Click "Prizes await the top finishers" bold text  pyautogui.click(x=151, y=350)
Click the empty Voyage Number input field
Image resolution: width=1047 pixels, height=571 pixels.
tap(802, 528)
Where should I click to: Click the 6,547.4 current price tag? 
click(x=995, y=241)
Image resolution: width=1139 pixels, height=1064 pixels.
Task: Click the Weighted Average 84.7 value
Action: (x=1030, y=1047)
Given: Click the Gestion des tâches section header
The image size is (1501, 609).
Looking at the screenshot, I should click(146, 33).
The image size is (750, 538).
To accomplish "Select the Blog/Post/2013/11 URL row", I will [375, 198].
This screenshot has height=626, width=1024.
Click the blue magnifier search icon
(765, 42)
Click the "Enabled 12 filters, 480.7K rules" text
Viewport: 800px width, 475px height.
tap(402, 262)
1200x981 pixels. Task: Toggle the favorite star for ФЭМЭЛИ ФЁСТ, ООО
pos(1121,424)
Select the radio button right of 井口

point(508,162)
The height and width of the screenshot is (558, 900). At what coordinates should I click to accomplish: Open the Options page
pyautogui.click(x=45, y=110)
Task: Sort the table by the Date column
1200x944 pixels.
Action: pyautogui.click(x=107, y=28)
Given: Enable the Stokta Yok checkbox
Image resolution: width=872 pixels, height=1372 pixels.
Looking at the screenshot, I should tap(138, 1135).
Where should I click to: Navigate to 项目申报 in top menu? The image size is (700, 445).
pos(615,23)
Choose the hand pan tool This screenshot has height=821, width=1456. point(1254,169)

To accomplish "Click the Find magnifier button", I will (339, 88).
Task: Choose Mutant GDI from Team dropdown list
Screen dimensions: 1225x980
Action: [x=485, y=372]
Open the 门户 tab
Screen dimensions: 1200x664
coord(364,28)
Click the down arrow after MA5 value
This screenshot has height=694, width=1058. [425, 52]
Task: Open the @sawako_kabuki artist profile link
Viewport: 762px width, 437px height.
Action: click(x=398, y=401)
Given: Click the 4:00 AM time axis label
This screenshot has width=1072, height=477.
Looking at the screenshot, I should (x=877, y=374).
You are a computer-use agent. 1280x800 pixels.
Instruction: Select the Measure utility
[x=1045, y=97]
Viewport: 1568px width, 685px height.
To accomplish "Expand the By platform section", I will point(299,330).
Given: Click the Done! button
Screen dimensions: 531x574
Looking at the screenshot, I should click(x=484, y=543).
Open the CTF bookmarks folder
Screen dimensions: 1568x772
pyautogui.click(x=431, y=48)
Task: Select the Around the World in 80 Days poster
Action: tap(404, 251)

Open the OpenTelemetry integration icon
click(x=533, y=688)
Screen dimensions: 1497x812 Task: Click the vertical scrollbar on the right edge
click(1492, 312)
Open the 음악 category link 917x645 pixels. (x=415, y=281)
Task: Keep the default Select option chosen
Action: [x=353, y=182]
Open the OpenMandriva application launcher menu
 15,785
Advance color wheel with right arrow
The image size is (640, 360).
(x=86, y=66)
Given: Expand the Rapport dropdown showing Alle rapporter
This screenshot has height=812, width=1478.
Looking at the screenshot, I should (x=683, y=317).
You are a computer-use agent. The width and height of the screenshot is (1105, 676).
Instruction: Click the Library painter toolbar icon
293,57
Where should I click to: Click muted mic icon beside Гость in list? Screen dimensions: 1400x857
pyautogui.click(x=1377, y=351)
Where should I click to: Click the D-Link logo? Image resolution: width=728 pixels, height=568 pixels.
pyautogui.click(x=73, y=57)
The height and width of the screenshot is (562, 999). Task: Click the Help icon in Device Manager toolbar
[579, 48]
——
[Work task] Find each line in the material above that carries the string "will", and copy it.

[Response to the exercise]
To accomplish "Select the Blog/Post/2013/11 URL row", I will [375, 198].
To accomplish "Click the Find magnifier button", I will (339, 88).
To accomplish "Expand the By platform section", I will point(299,330).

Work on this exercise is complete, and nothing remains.